The Promises of the Past
Ladies and gentlemen, the Golden Boy of American Conservatism today:
In Wisconsin and Ohio, they have decided there can no longer be two classes of citizens: one that receives rich health and pension benefits, and all the rest who are left to pay for them.
Democrat or Republican, it doesn’t matter. We are all facing the same problems. These problems are bigger than either political party. The promises of the past are too expensive, and the prospects of the future are too important to stay on the old, failed course.
That would be Chris Christie, giving his budget address in New Jersey on Tuesday.
The first thing you’ll notice is that a Republican is waging class war, something which apparently is permitted so long as the class doesn’t include the wealthiest two percent of Americans. (If you want to be precise, it’s really divide-and-conquer, couched in resentful rhetoric.)
But here’s the line that’s really gnawing at us:
The promises of the past are too expensive.
In one respect, there’s nothing notable about this — “Hey, we’ve run into some problems, can we renegotiate our agreement?” — and if we put our mind to it, we could probably come up with some sufficiently elegant way to express it.

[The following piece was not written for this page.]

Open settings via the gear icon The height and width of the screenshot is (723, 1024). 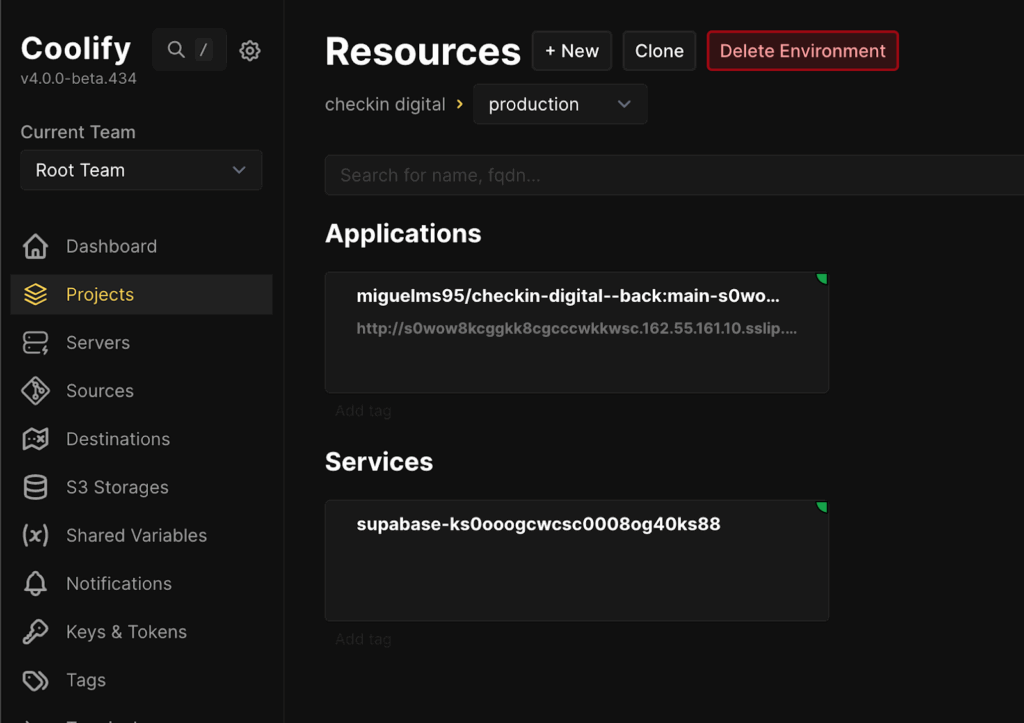[250, 50]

But whatever we came up with, it wouldn’t start like this…
The promises of the past…
…because that suggests something deeply uncomfortable: that promises have a shelf life.
Promises, that is, made by the speaker.
This is America, after all, where A Man is Only as Good as His Word. All promises are “promises of the past”, offered to be redeemed in the future. If you can’t trust that the promise will be redeemed, then it isn’t a promise.
It is, instead, a lie.
We’re old enough to remember old-school conservatism, the conservatism of Character, of Responsibility, of musty personal ethics that got in the way of having deviant fun. Clearly this isn’t a burden on Modern Conservatism, whose leading exponent sees no issue with breaking promises because they’ve suddenly become inconvenient. A leader of what once was the party of Moral Rectitude is now freely admitting — heck, even celebrating — that Promises are Made to be Broken.
So Chris Christie isn’t A Man of His Word. You got a problem with that?